** DATASET ENTRIES follows **
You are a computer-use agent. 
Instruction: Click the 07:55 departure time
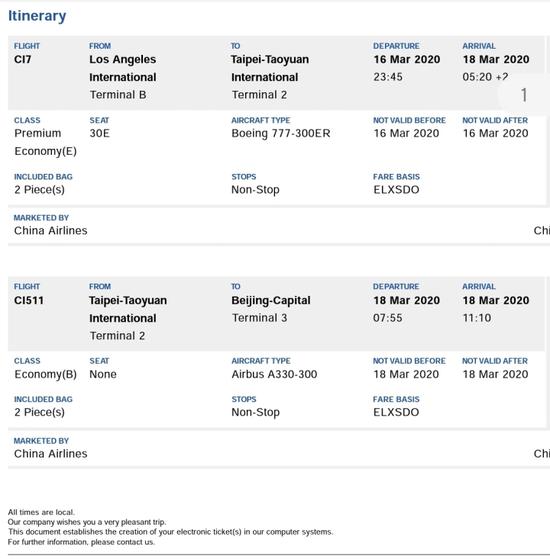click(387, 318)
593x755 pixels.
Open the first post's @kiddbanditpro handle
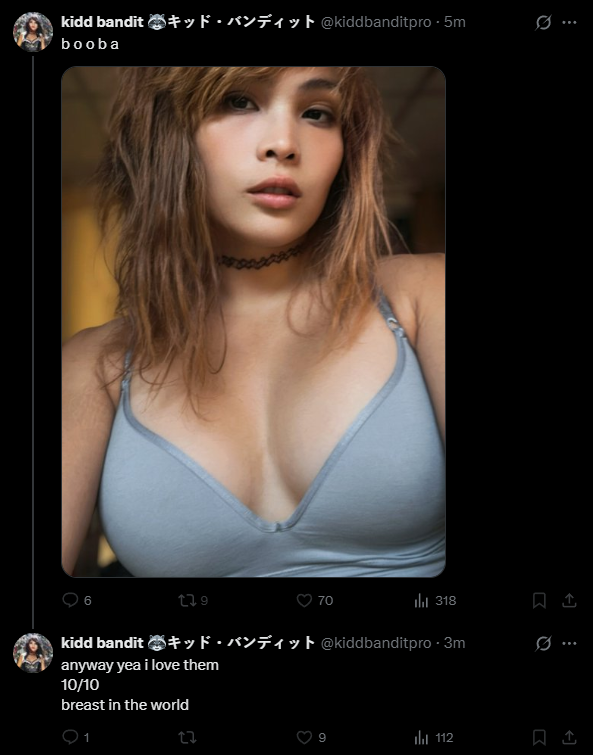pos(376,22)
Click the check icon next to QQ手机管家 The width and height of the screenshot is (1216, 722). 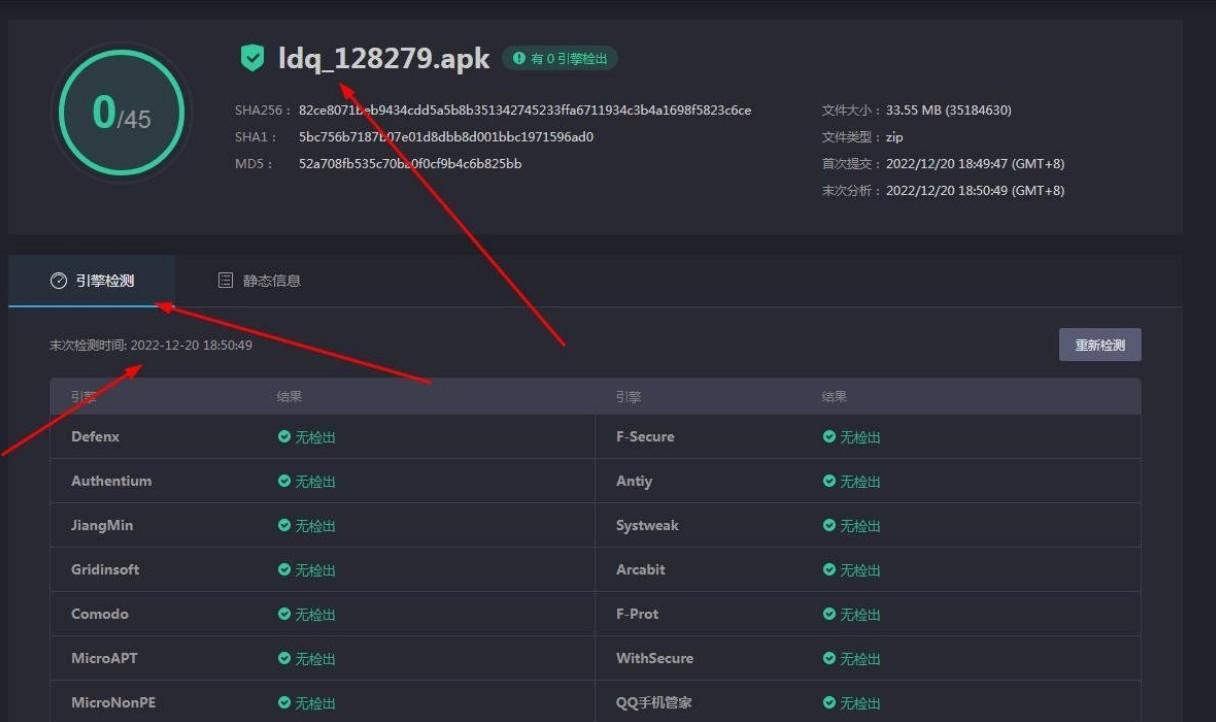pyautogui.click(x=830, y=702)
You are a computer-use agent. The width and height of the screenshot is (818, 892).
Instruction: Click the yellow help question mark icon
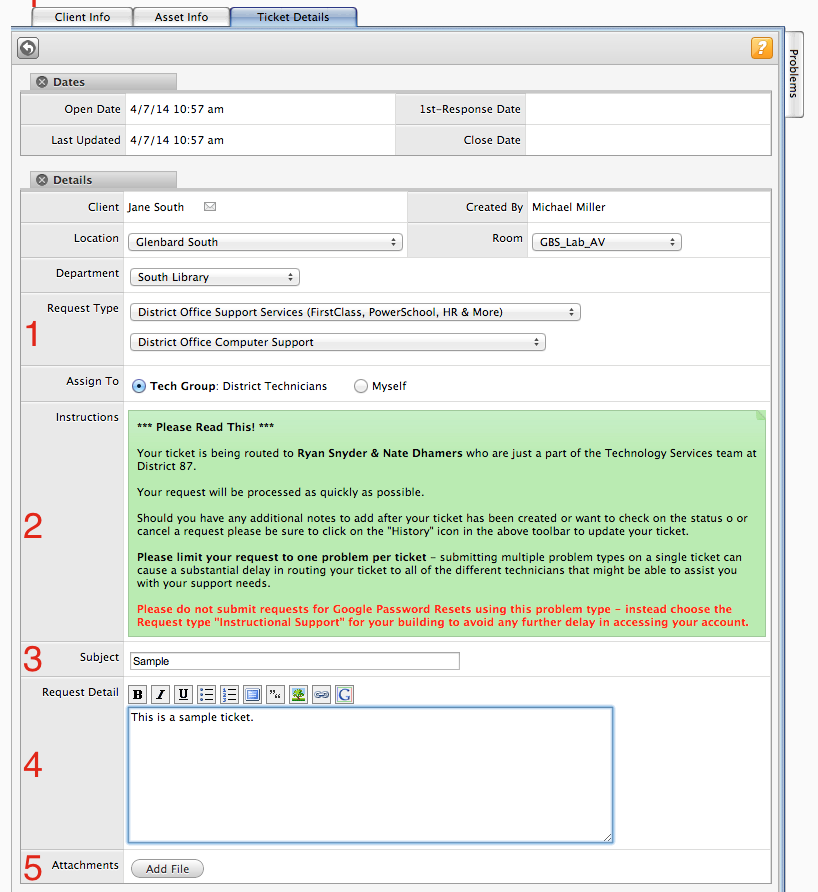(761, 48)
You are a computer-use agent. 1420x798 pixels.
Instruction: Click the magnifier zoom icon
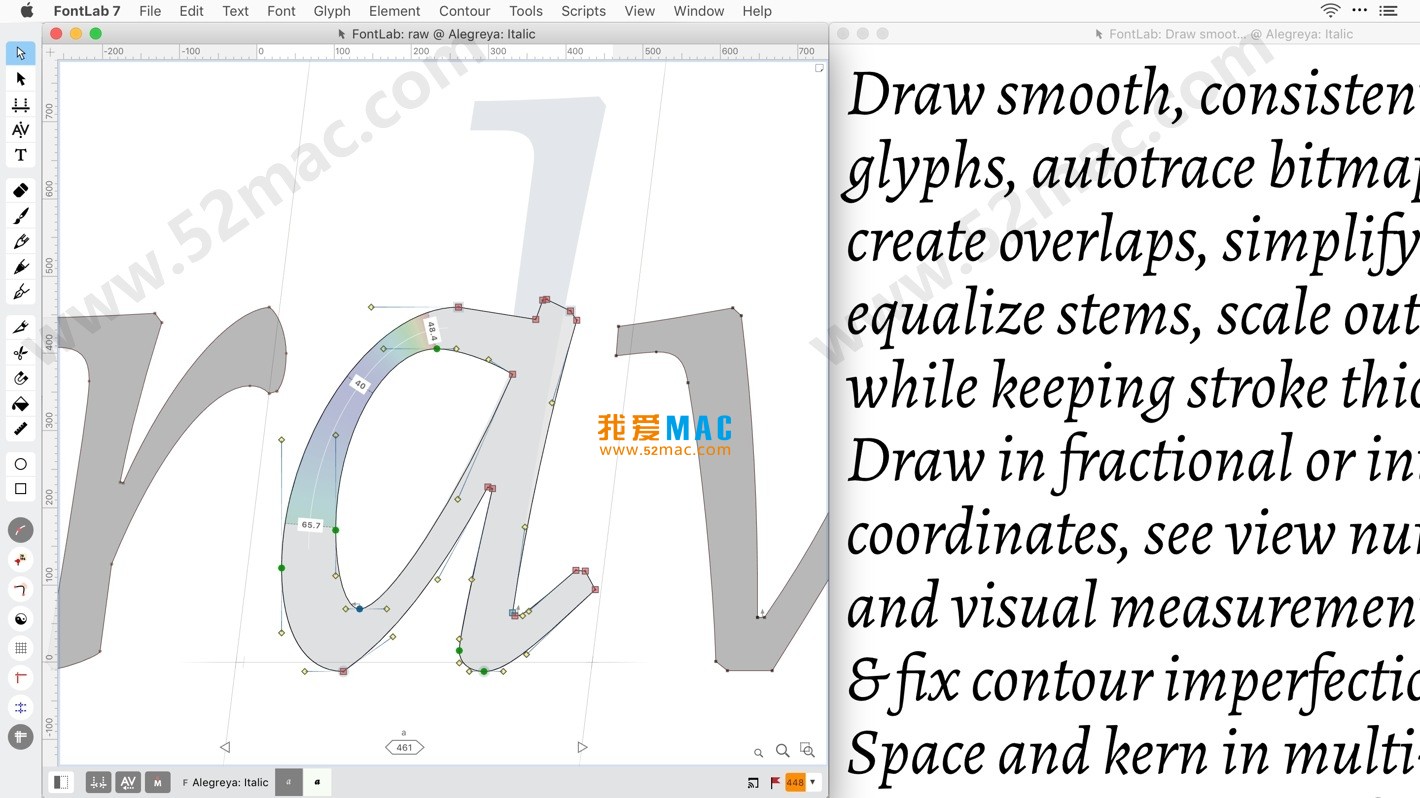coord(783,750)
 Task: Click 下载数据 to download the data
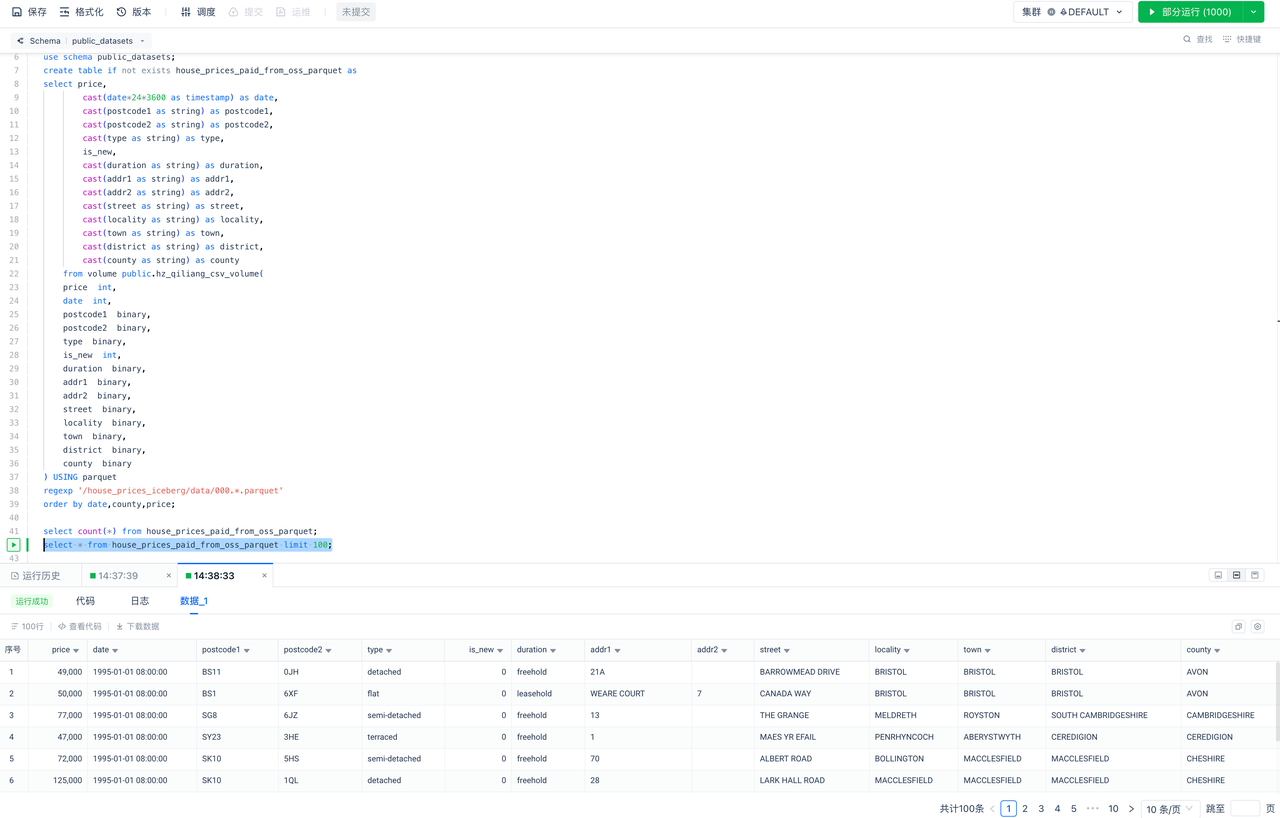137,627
** End of DATASET ENTRIES **
Using the listing above, show each line with the word "computer" in it.

## [ANSWER SPACE]
You are a computer-use agent. 
You are a computer-use agent. The width and height of the screenshot is (818, 892).
You are a computer-use agent. 1420x798 pixels.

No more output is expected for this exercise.